任务要求:
A – 根据提取文本,拱廊街两排店铺的上面用什么连接为一体?
B – 照原文抄录提取文本中从“拱廊街是19世纪20年代以后”起至“货商店的消费景观提供了基础。”止的这一段。

**** 提取文本 ****

吕迪克·亨切尔写道:“我会爱上宏达广告画上女摩托车手撅起的屁股;在一点也没有被爱的情况下,我始终会意识到自己爱上的是‘无机物的性感’。只有在最后一次失败中,我要是又一次增强了我的无意识的意识,我就会是一个现代人。他只有通过沮丧难受才能经历这种心醉神迷。”[8]正如特里·伊格尔顿所说:“在这一意义上,商品拜物教可以说具有一种充满矛盾的心理分析的含义。只要它是拜物教,它就构成了逃避死亡——试图用一个想象的客体填塞那首先在阉割情结中被提示的威胁重重的鸿沟。就它是一项与无机物质的**游戏而言,它让我们有机会一瞥爱神致命的意图。”[9]

二、拱廊街:闲逛者的现代性

拱廊街是19世纪20年代以后巴黎出现的一种商业街区建筑,两边是店铺,两排店铺上面以玻璃拱顶连接为一体,本雅明在《拱廊街计划》的提纲中曾借用一份巴黎导游图上的话这样描绘它:

这些拱廊街是豪华工业的新发明,它们用玻璃做顶,地面铺的是大理石,这些大理石过道通向整个一大批建筑群,那些建筑的主人们就以这种方式协同经营。通道两侧尽是些最高雅豪华的商店,灯光从上面照射下来,因此可以说,这样的拱廊街是一座小型城市,甚至是一个小型世界。[10]

支持拱廊街发展的是新的生产技术和材料:平板玻璃制造技术的进步和铁加工技术、煤气照明、沥青以及之后的电。这些使散步需要的光滑的街道路面、拱廊街市的陈列橱窗和室内装饰成为可能。这些技术也为巴黎的城市改造和世界博览会以及百货商店的消费景观提供了基础。

**** 数据集摘录 ****

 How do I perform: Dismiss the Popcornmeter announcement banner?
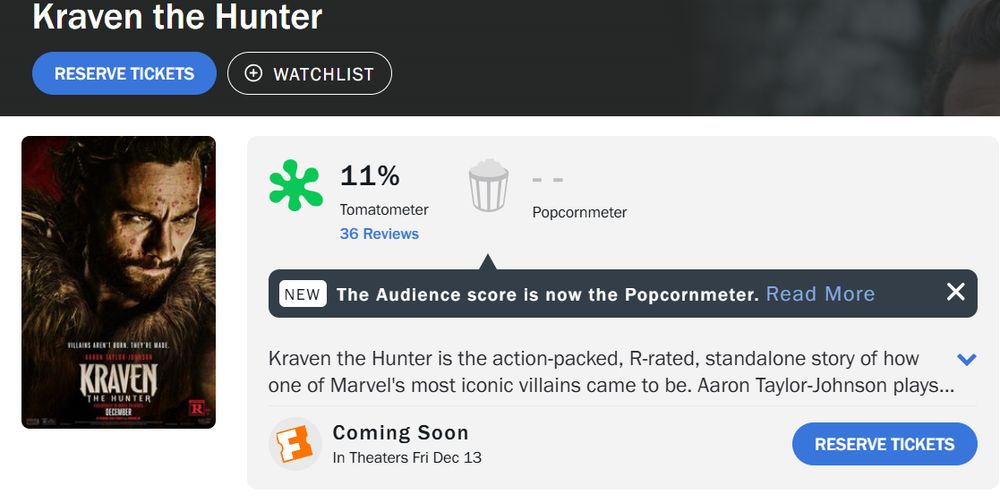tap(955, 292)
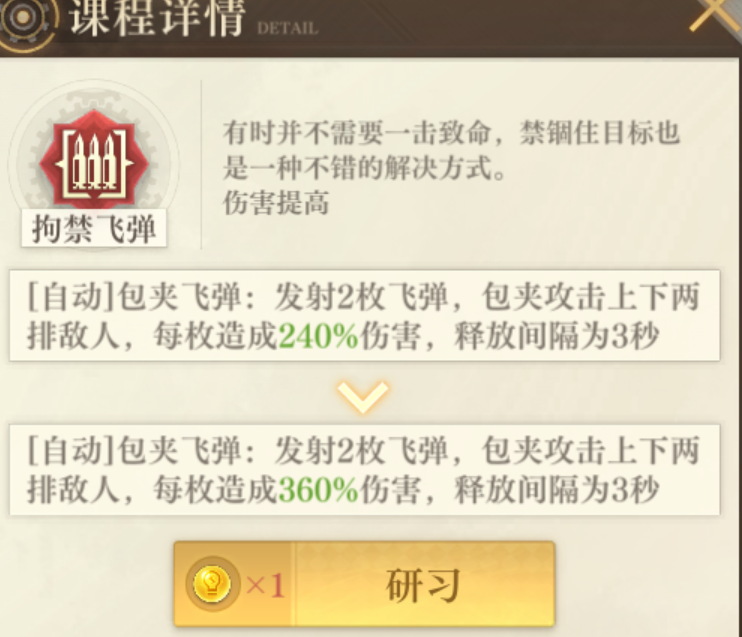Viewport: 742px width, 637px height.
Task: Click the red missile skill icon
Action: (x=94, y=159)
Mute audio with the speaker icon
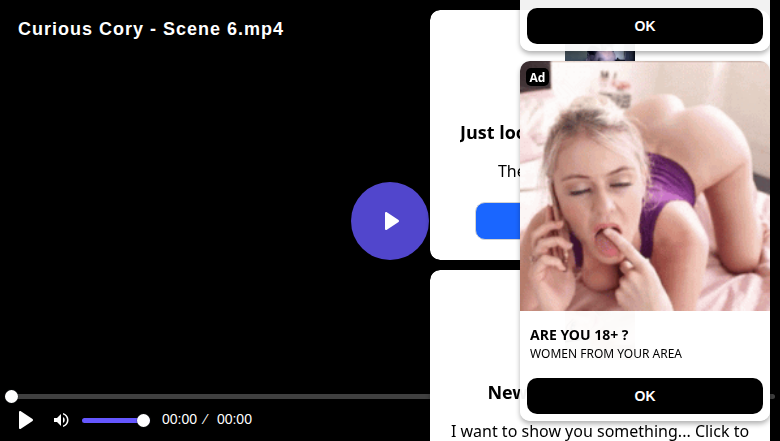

****

正确答案:
A – 玻璃拱顶。

B –
拱廊街是19世纪20年代以后巴黎出现的一种商业街区建筑,两边是店铺,两排店铺上面以玻璃拱顶连接为一体,本雅明在《拱廊街计划》的提纲中曾借用一份巴黎导游图上的话这样描绘它:

这些拱廊街是豪华工业的新发明,它们用玻璃做顶,地面铺的是大理石,这些大理石过道通向整个一大批建筑群,那些建筑的主人们就以这种方式协同经营。通道两侧尽是些最高雅豪华的商店,灯光从上面照射下来,因此可以说,这样的拱廊街是一座小型城市,甚至是一个小型世界。[10]

支持拱廊街发展的是新的生产技术和材料:平板玻璃制造技术的进步和铁加工技术、煤气照明、沥青以及之后的电。这些使散步需要的光滑的街道路面、拱廊街市的陈列橱窗和室内装饰成为可能。这些技术也为巴黎的城市改造和世界博览会以及百货商店的消费景观提供了基础。